▸ PROBLEM: Only a slice of the listing below is wanted. Retype the lines from the one containing "Screenshot is 430x1583." through the one containing "[Search for:] (188, 789)", exactly, both ends included.

▸ DATA EXTRACT:
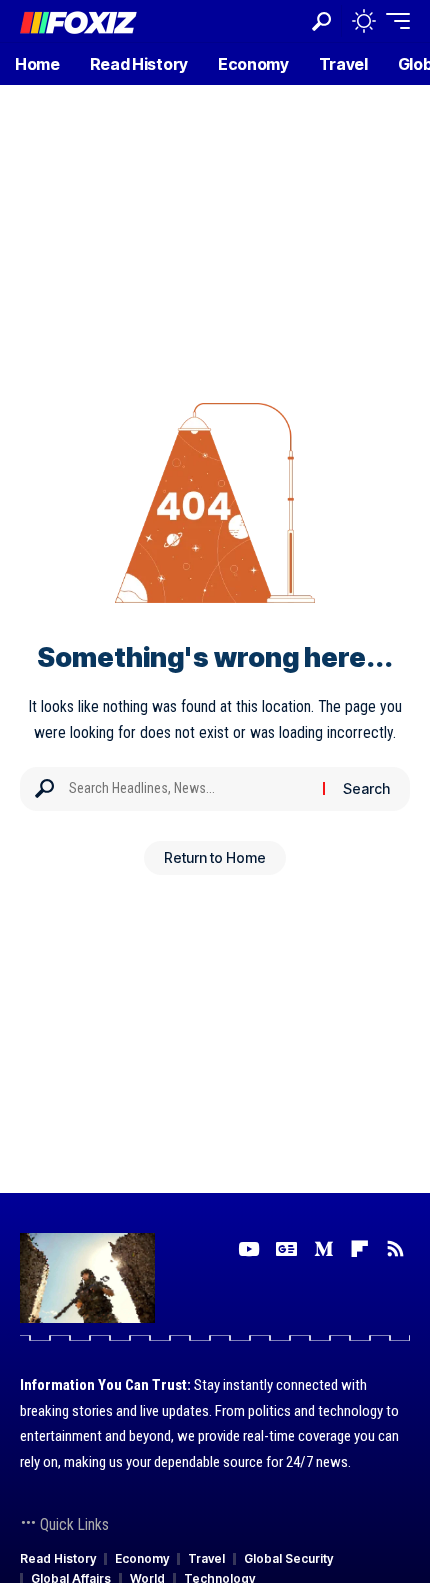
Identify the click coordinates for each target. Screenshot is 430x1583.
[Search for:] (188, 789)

==

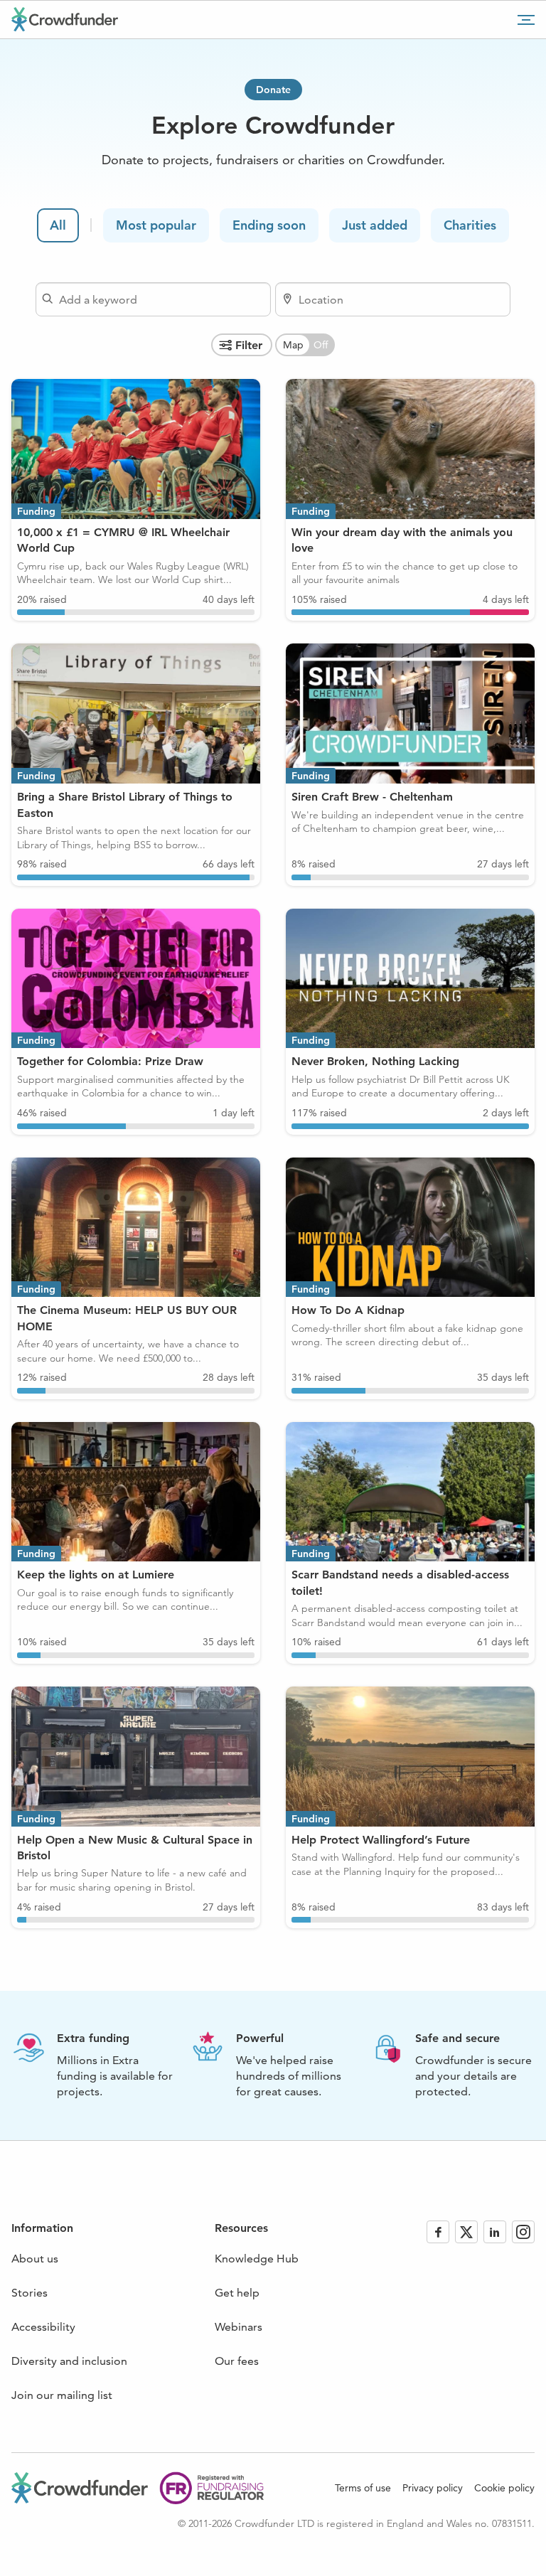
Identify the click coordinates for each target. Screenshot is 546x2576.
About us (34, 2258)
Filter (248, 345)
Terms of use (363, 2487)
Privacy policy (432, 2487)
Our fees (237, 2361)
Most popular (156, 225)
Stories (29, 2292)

▸ TASK OUTPUT:
Identify the click coordinates for each target. Screenshot is 430x1583.
[Search for:] (188, 789)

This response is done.